In partial mitigation, they are complex, having 8 drivers for each ear, and the sound quality (especially the bass) simply blow the custom-molded Etymotics but bass-light Hf3s that I had before out of the water.
You really don't feel you're missing anything with such tiny devices. It's as good as the best full-sized headphones. It's significantly better than my car audio system. I don't feel like listening to the Etymotics anymore. The difference is night-and-day and readily apparent from the first moments. I simply enjoy my music more with the JH16 Pros.
(Note: believe it or not, they're not quite top-of-the-line for JH Audio. There is a brand-new fancier version of the JH16 Pro with an external box containing a DSP crossover and amplifier for maybe $600 more. It's called the JH-3A. But it's not as portable obviously.)
I bought it for use on trips: long flights and all that, so sound isolation is also important to me: hence, the custom ear-molds. I am listening to music (Apple lossless) out of my iPhone 4.
I'm told the sound can be further improved by bypassing the iPhone's inexpensive internal DAC (Digital to Analog converter) and headphone amplifier for an outboard solution: in other words, using the iPhone as a digital transport only and outsourcing digital-to-analog conversion and amplification to a (presumably, higher-quality) external box or boxes.
Two solutions exist at the moment to take the digital output from an iDevice: the Fostex HP-P1 which contains a 32 bit DAC and a headphone amplifier in one box, or the Cypher Labs AlgoRhythm Solo DAC converter feeding another box such as the ALO Continental vacuum tube-based headphone amplifier.

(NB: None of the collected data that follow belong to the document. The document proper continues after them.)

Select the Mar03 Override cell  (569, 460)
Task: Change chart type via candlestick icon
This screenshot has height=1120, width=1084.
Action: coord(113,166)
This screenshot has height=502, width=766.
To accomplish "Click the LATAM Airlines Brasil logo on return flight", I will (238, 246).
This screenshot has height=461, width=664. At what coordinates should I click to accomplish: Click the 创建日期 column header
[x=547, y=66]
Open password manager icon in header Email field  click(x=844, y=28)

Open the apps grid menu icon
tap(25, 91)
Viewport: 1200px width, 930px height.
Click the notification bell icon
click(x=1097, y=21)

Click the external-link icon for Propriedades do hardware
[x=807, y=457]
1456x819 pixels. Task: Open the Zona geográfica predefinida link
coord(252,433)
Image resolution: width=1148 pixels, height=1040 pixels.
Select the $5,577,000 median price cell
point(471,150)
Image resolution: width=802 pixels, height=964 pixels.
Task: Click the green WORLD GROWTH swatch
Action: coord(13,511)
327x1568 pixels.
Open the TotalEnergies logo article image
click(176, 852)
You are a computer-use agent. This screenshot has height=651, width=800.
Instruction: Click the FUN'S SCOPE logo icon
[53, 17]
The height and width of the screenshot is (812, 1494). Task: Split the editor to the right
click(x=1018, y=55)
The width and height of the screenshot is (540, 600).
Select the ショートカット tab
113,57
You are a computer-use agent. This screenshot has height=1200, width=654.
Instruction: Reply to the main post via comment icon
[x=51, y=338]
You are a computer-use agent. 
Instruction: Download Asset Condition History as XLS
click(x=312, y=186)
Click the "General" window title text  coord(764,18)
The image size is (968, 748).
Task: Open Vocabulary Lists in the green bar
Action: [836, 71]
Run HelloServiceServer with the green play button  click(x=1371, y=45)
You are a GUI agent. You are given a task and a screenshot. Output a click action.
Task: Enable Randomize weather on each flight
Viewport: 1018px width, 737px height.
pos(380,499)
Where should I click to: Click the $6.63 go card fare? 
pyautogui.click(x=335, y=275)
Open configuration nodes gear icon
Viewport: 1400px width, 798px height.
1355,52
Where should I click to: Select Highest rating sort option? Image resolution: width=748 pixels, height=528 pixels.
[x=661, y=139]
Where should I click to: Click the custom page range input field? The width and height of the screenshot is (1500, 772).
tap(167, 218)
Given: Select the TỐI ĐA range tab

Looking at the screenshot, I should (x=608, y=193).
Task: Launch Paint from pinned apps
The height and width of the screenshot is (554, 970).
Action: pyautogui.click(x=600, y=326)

The cost to the wallet is another $750-$1200 depending on the solution, plus you sacrifice portability since you need to carry along one or two other boxes along with my iPhone that also need to be battery powered and charged. The upside is that you get the last 10% of sound quality out of the JH16 Pros.
Maybe I'll go the outboard DAC and separate amplifier solution at a later date, but right now I'm amazed at and very happy with the great sound quality I'm getting from such a tiny speaker system.